When to grow it, when to shave it, and when to walk away
Asha is a young marketer pushing the boundaries for extraterrestrial fashion. Little green people have immigrated to Earth, but humans struggle to accept them. To build empathy, Asha wants to promote the green people in her company’s upcoming fall collection. However, her boss is prejudiced and always gives feedback before launching a campaign. So, Asha designed a new sweater ad featuring a hairy green arm sporting a cardigan from the fall collection. During the design review, her boss yelled:
“Eww, no. Get rid of that hair!”
“Will do. Any other feedback?”
“No. We needed to launch yesterday! Shave the arm and ship it.”
“Happily.” Asha smiled.
One win for extraterrestrial acceptance.
A “hairy arm” is a minor detail that distracts from an idea’s core concept. Hairy arms can be intentional (like Asha’s fashion ad) or unintentional (like distracting typos). Intentional hairy arms may be unethical.

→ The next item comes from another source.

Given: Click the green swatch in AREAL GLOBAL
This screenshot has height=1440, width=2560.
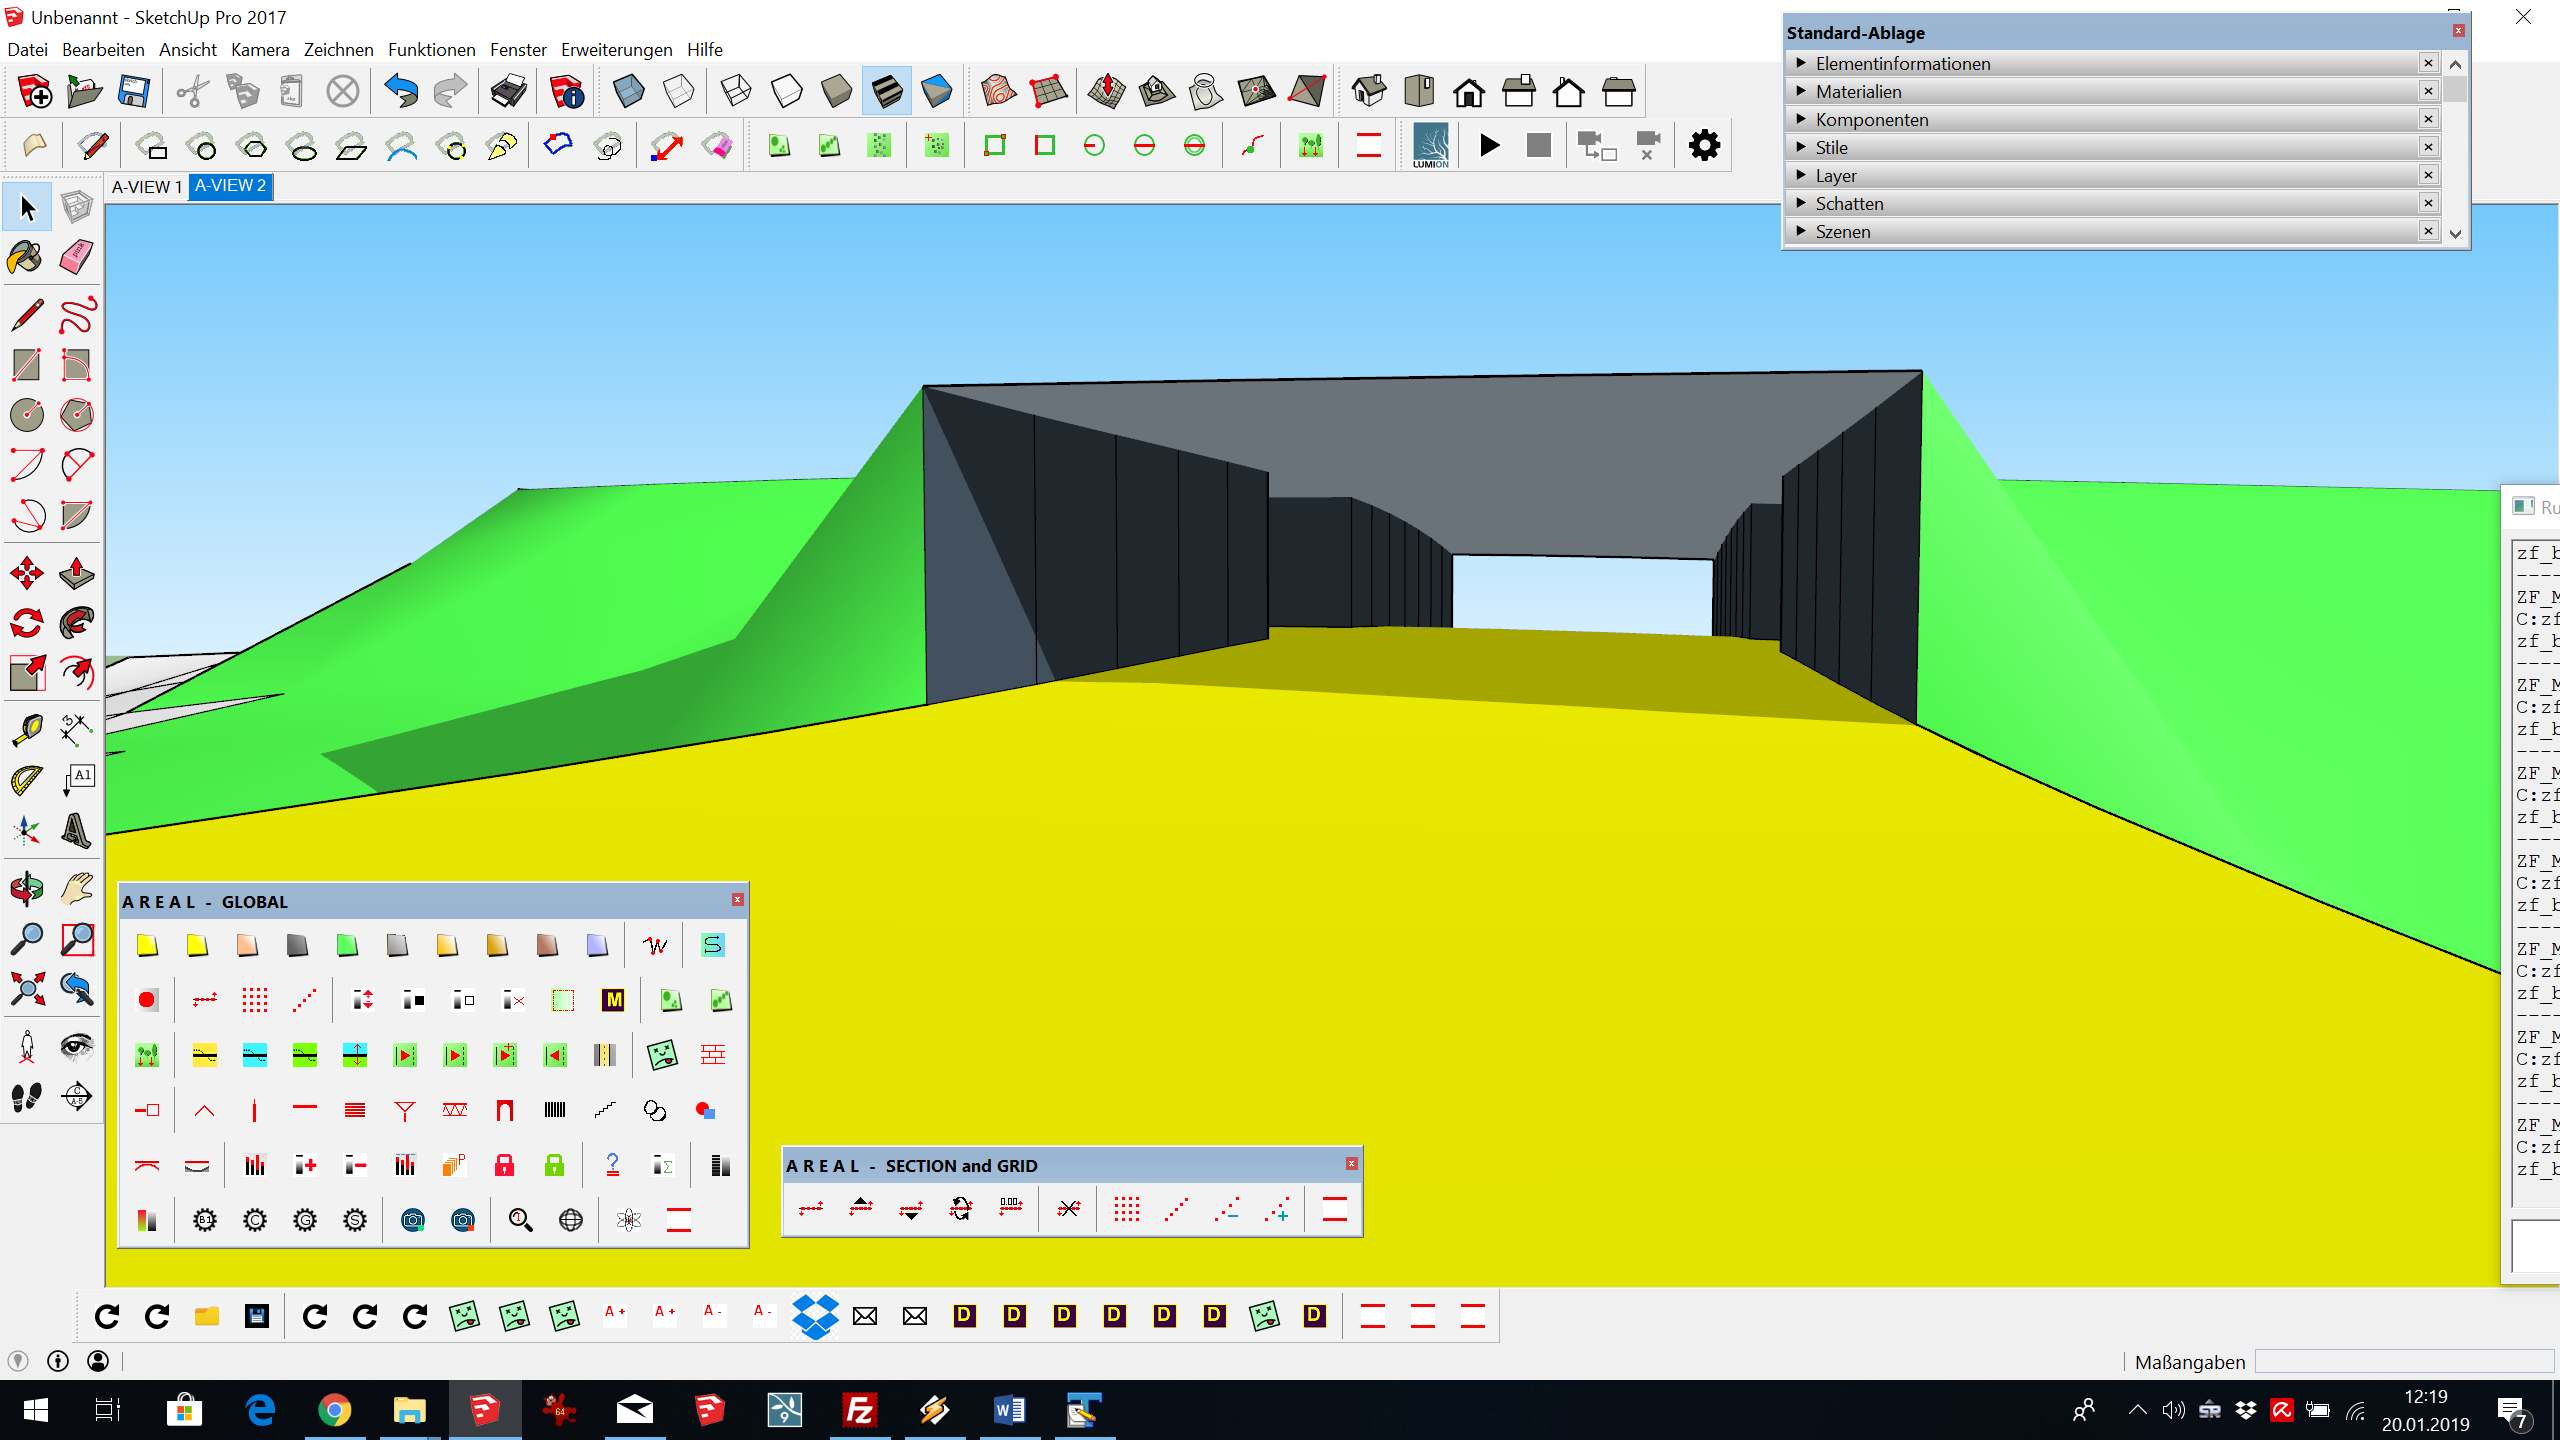Looking at the screenshot, I should [x=347, y=945].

If you’re an idea creator who wants meaningful feedback, don’t create accidental hairiness, such as poor color coordination, confusing charts, or a distracting format.
If you’re an idea creator who doesn’t want feedback (i.e., your reviewers have a detrimental bias to your project), consider the ethics of adding a deliberate distraction.
If you’re an idea reviewer, beware hairy arms. Shave away trivialities to focus on the core idea. Nitpicking details isn’t valuable if the core concept is off.
“Razors” are critical thinking tools designed to “shave away” complexity, and some are especially useful. Stay sharp with Turtle’s new four-blade razor!
Occam’s Razor: The simplest explanation is often the best.
Hanlon’s Razor: Never attribute to malice what can be attributed to laziness.
Hitchen’s Razor: If asserted without evidence, it can be dismissed without evidence.
Alder’s Razor: If it can’t be settled with experiment or observation, it’s unworthy of debate.
Razors are useful but dangerous. As most people don’t shave off their eyebrows, not all situations require a razor. Hard subjects are ripe for razors: Science, math, business. Soft subjects aren’t: Human behavior, literature, topics of faith. If you come to nuanced issues with a razor, you might hurt yourself and others.
A man wants to buy bananas, but his car has a flat.
He needs his air pump but remembers he lent it to his neighbor.
He can’t ask his neighbor for it because he hasn’t returned his neighbor’s jacket.
He can’t return the jacket because he ripped it last week.
He can’t fix the jacket because his dog peed on the yak fur that spilled from the rip.
He needs authentic fur, so he breaks into the local zoo to shave a yak.
He gets arrested for trespassing and cries, “I just wanted a banana!”
“Yak-shaving” means getting sidetracked with an endless slew of tasks that are unrelated to the primary mission. There are always yaks to shave—especially in large, matrixed organizations—and they can abound in any project, even buying bananas. Since yak-shaving is time and labor-intensive and often begets more yak-shaving, it’s best to avoid it. Two tips:
Beware layered prerequisites. Can you cut a corner?
Stay near the primary task. Can you explain the secondary task’s relevance in one sentence?